As we researched it, though, we discovered that many of us might like to try the same challenge. The Office for National Statistics reckons skipping a monthly shop would save the average household £246. There’s certainly plenty I could do with that, so we’re putting the idea in front of all our readers, regardless of whether they’re on benefits or not.
I remember as a kid my grandparents’ larder was full of goodies so old, they still had the price labels in pounds, shillings and pence. We laughed how it seemed they were expecting a war but I realise now how they might not have found that so funny. And it’s a war footing that I guess we’re recommending to future UC claimants, encouraging them to ration themselves.
One money blogger I spoke to said she wished she’d thought of the challenge first. ‘It’s one thing to encourage people to set money aside for something like five weeks without an income but we can dip into it. It’s a constant temptation, so it’s harder to keep safe. But the idea of creating your own personal food bank could be really useful.’
The blog’s followers had plenty to offer on how to step up to the challenge too:
‘Evaporated milk, dried milk, flour, rice, pasta, cheap tinned toms, soya mince, seeds to grow your own spinach (so easy to grow), sauces and gravy (makes spinach more edible!), oil, tinned meat. Buy a few extra items each week,’ said one.
‘Would make sure the freezer was completely full before the deadline! I have herbs and potatoes growing in the garden, so could make use of them, also have some seeds for other bits that I’d want to plant out to use,’ said another.
‘I could probably feed us and next door as well without getting a single extra thing,’ said one more. ‘It’s not called the Armageddon cupboard for nothing!’
And with this last one, Quids In’s ‘Doomsday Cupboard’ was born. (The word ‘armageddon’ fails the simple literacy test!) The main feature in Quids in! this issue will look at why and how to build one, with expertise shared by our friends at Foodini Club. Meanwhile, more extensive details will be available as a free download to subscribers of our monthly money email service, the Quids In Readers Club.

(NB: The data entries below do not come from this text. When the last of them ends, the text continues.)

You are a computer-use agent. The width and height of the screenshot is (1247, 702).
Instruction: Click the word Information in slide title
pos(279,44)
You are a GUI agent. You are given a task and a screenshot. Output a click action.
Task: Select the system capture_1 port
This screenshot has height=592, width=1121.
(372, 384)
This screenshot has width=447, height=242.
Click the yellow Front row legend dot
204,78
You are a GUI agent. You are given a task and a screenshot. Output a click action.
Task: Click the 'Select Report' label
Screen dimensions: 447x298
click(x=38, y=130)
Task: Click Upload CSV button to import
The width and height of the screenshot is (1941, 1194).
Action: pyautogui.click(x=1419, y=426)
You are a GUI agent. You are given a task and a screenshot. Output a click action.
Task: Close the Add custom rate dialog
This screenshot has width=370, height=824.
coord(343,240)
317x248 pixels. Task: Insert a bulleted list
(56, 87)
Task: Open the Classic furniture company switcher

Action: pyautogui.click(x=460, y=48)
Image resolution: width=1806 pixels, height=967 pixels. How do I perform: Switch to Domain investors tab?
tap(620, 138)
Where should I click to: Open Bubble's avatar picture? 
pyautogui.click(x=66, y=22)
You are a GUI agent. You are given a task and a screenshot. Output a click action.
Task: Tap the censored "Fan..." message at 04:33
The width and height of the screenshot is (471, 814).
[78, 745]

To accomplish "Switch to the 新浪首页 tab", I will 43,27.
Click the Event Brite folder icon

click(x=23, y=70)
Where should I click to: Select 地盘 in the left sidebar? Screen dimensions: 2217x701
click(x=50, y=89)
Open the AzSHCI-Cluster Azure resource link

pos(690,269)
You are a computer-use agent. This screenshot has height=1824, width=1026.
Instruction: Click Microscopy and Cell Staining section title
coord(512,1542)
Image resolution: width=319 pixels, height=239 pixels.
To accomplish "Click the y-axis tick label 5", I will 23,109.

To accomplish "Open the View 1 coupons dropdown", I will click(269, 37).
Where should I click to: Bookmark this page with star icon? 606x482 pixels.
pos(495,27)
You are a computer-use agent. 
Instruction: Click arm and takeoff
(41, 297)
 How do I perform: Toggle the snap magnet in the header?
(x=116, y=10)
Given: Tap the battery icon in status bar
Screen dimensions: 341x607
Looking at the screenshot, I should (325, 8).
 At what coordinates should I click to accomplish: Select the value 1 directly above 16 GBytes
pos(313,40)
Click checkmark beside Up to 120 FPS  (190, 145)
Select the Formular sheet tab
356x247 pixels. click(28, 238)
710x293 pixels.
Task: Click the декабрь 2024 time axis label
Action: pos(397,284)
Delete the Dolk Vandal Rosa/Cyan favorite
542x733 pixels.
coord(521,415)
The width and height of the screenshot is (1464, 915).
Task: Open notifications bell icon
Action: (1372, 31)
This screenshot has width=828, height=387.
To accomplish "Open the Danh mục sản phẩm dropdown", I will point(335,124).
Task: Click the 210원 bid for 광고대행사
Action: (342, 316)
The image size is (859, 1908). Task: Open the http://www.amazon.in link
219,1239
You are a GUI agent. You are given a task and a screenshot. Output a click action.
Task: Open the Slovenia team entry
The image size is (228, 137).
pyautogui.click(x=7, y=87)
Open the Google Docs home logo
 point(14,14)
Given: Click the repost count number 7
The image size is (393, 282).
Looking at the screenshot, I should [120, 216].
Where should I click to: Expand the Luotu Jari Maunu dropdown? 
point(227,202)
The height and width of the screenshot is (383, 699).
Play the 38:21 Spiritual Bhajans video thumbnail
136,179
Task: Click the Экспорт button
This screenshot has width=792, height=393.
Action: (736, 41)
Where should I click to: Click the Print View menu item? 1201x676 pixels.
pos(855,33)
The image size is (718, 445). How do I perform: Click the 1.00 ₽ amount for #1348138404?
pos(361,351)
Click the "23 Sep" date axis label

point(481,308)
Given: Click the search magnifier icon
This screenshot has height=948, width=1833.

This is how we approach Universal Credit and all our money advice. The technical stuff is important but what we need to do is relate the challenges to people’s everyday lives. It’s an approach we’ll expand with a new service to non-welfare advisers when we open an online resource to share these and other best practice ideas on the practical support claimants could use that goes beyond how UC does and doesn’t work. (More to follow on this… so long as you’ve confirmed your subscription to keep receiving our newsletters.)
This doesn’t make us apologists for the government, or supportive even of how UC has been rolled out, it makes us pragmatists. We are just trying to find the ‘work-arounds’ to help claimants live with a system so ill-fitting with their lives that it borders on the unjust. But while many people inside and outside the DWP try to smooth its hardest edges, we’ll focus on what claimants (with support from advisers, landlords and authorities) can do to help themselves in the meantime.